**SHORT PROBLEM A**
In the Blake's 7 commentary, why does Dayna tell Vila to cheer up?
**SHORT PROBLEM B**
Render this sentence from the Blake's 7 commentary in French: "The ship is heading for the planet Xenon."
**SHORT PROBLEM C**
Pick up the Blake's 7 commentary after its last line and write the next few exchanges in the same style.

═════ PASSAGE SHOWN ═════

Sue: At least they look like proper guns. If you pointed that at someone they wouldn’t go, “Eh? What? You want to curl my hair?”
Dorian’s guns have been adapted to fire a wide variety of projectiles.
Dayna: Laser, plasma bullet, percussion shell, micro grenade, stun, drug –
Sue: They look like printer cartridges. If they cost half as much to replace as printer cartridges, they’ll only kill people when they really, really have to.
The ship even comes with its own (non-functioning) teleport system.
Sue: What are the chances of that? Of all the ships they could have ended up on, it had to be one with a talking computer and a teleport thingy. Yeah, right. Like that’s going to happen. Does the ship come with its own telepath as well?
The ship is heading for the planet Xenon.
Sue: Aww, I bet Zen would have loved that.
Vila is worried about Dorian’s associates. Dayna tells him to cheer up – he’s surrounded by clever associates as well.
Vila: Oh yeah? Name six.
Sue: Seven, surely? Oh **** it – I don’t care any more; the title of this programme only ever made sense for a fortnight.
On the planet Xenon, a woman is trying to establish radio contact with Dorian.
Sue: I bet you wish she was a regular character on Blake’s 7, don’t you, Neil? Eh? Eh?
The spaceship is called Scorpio.
Sue: I don’t like the name. They’ll have to change the name.

═════ DATA SUPPLIED ═════

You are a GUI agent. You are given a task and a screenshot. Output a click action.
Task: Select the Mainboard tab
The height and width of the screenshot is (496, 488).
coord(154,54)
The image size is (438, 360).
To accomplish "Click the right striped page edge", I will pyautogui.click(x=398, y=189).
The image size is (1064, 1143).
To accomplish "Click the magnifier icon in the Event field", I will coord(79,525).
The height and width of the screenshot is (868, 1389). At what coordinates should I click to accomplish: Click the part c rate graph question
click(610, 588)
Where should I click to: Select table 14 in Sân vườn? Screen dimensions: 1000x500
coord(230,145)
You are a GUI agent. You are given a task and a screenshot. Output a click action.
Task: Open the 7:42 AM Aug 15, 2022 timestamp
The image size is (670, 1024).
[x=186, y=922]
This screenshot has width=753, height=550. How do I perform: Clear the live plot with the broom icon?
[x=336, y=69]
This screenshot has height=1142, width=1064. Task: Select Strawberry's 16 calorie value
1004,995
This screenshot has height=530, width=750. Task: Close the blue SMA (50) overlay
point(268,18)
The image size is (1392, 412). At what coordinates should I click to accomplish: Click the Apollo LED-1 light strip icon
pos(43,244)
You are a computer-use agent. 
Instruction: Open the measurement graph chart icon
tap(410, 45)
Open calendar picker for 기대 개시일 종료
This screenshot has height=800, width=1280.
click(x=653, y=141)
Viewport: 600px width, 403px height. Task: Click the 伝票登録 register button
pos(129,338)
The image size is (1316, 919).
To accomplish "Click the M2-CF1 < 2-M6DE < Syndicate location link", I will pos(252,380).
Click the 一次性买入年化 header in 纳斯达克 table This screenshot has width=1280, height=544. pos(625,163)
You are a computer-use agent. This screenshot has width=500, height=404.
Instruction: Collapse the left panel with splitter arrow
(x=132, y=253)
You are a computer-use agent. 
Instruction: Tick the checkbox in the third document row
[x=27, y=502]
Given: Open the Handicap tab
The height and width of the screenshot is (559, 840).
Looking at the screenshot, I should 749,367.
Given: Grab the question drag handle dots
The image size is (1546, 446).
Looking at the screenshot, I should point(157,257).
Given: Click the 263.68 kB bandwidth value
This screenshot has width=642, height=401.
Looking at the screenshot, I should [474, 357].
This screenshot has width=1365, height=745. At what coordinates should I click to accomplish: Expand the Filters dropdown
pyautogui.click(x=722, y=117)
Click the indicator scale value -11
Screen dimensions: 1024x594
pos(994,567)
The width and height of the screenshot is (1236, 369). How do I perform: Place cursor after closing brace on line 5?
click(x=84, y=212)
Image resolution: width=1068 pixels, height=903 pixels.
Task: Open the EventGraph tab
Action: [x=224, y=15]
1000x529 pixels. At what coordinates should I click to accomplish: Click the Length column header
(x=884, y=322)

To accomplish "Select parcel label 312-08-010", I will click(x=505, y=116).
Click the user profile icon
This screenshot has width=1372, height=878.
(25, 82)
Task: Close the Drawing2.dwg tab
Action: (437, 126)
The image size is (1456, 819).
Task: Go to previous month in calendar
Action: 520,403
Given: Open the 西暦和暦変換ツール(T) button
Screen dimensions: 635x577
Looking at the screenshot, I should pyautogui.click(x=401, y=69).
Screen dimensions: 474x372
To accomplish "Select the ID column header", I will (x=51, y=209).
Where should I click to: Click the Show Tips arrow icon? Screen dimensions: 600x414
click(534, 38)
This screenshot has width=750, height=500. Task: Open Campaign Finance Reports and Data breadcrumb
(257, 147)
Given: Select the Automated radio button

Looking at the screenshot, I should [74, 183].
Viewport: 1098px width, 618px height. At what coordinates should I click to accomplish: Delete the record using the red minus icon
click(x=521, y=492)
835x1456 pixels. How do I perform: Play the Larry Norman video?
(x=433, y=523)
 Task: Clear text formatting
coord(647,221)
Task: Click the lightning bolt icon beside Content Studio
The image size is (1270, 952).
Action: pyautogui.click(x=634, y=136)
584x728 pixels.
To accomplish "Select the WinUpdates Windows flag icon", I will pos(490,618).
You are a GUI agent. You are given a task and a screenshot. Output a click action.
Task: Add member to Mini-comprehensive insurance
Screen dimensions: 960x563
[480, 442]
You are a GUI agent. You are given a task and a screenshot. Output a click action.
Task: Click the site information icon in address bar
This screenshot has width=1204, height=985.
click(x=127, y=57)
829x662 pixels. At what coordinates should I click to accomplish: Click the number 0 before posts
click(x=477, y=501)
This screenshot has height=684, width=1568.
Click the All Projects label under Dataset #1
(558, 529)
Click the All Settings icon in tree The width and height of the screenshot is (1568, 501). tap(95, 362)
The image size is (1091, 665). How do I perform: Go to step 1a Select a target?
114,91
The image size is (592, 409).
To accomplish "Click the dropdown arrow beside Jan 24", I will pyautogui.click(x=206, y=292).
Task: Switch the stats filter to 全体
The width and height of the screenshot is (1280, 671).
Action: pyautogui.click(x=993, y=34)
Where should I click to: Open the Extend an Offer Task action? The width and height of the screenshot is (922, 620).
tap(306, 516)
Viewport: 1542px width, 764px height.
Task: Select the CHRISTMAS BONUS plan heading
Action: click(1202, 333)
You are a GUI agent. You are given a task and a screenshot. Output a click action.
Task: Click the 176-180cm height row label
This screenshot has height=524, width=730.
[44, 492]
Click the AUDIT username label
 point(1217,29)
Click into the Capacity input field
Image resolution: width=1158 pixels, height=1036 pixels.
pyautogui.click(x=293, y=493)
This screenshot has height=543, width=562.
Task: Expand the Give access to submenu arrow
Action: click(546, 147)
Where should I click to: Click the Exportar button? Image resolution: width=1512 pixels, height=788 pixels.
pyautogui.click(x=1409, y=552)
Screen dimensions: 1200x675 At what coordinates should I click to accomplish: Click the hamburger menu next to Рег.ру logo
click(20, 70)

═════

**OUTPUT A**
Vila is worried about Dorian's associates. Dayna tells him to cheer up because he is surrounded by clever associates as well.

**OUTPUT B**
Le vaisseau se dirige vers la planète Xenon.

**OUTPUT C**
Scorpio enters the Xenon base.
Sue: Wow, this is fabulous. It’s like Thunderbirds meets James Bond. It looks amazing. Are these new effects, Neil? Were they added to the DVD later? No? Bloody hell. I’m impressed.
After some gentle prodding, Sue eventually recognises Glynis Barber.
Sue: Either I’m experiencing déjà vu or she’s been in Blake’s 7 before.
I remind her of the conversation we had during Project Avalon.
Sue: Is she playing the same part? Is she still a space vampire?
The woman’s name is Soolin and she’s the fastest gunslinger in the Western spiral arm of the galaxy. She serves a mean glass of wine, too.
Sue: Do they call her Soo for short?
When Dorian leaves his guests to freshen up, he does so with a noticeable limp.
Sue: Either he hurt his leg when he fell over on the ship, or he can’t hold his drink and he’s pissed.
Avon congratulates Dorian for his impeccable taste in wine and women.
Sue: Cally’s corpse isn’t cold and he’s already thinking about another man’s girlfriend. Bloody hell, Avon. Show some respect.
Dorian pays a visit to the planet’s basement. He appears to have aged considerably.
Sue: What the actual ****? I haven’t got a clue what happening any more.
Me: Haven’t you worked it out yet, Sue? What other work of fiction features a character called Dorian, who tries to stay young in spite of their age?
Sue: I don’t know. Birds of a Feather?
Vila, Dayna and Tarrant change into some fresh clothes.
Sue: Vila looks like he’s the new poster boy for Man at C&A.
The next time we see Dorian he’s young and virile again.
Sue: Did he cut himself shaving or are his sideburns supposed to look like that?
Dorian isn’t who he says he is.
Vila: There’s something very suspicious about a man who keeps his booze under lock and key.
Sue: That must be a clue. If this story doesn’t hinge on a bottle of wine, I’ll eat my hat.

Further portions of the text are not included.